When it comes to guitars, few if any are as recognizable as the Fender Stratocaster. While they’re costly, they’re well-regarded as some of the finest instruments money can buy. They’ve also sold a crazy number of them, so it’s a safe bet that they’ve somehow found their way into a good number of homes across the globe.

Legend has it that to showcase their durability, salesmen would place one between two chairs and then jump up and down on it before picking it up and showing that it was still in tune. Other stories talk of people throwing these things off of roofs just to see if they’d still work when they hit the ground, which they did.

If properly cared for, Stratocasters will remain in working condition for decades. Not bad considering Leo Fender, the original designer, never actually knew how to play the guitar.

2. Flash Memory


We’re guessing that pretty much everyone reading this owns some kind of flash memory device. Maybe it’s an old memory stick you store college essays on, or maybe it’s the memory card in your phone. Either way, you’ve probably never worried about it breaking.

This isn’t just because most people worry about losing them first — it’s because actually destroying a flash memory device, or at least the information stored on it, is really hard. You can smash one with a hammer and throw it in a river and some nerd would still be able tofind your selfies.

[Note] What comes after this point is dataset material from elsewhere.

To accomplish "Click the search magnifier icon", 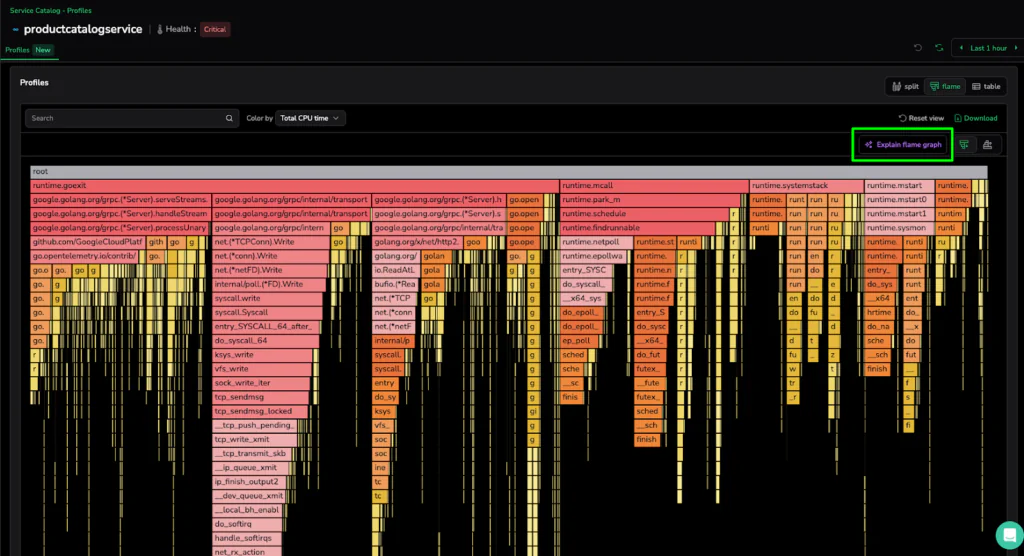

The durability of the format is mostly thanks to the fact that flash memory devices contain no moving parts, which means there’s very little to break. So our memory sticks with our college work on it is going to remain useable far longer than the degree we earned with it.

1. Cast Iron Pans


If you’re at all serious about cooking, buy a cast iron pan. If you hate cooking and never want to worry about buying stuff for your kitchen ever again, buy a cast iron pan anyway because you will never need to replace it.

We don’t mean it will last 20 years. We mean if you have one, you can safely assume that you or a member of your family will be able to cook bacon with it for another two centuries. Because of their durability, it’s not unheard of for people to hand these things down across generations. There are even stories about people having ones from the 1850s in their kitchen that still works as well as the day it was made. Suck on that, Teflon!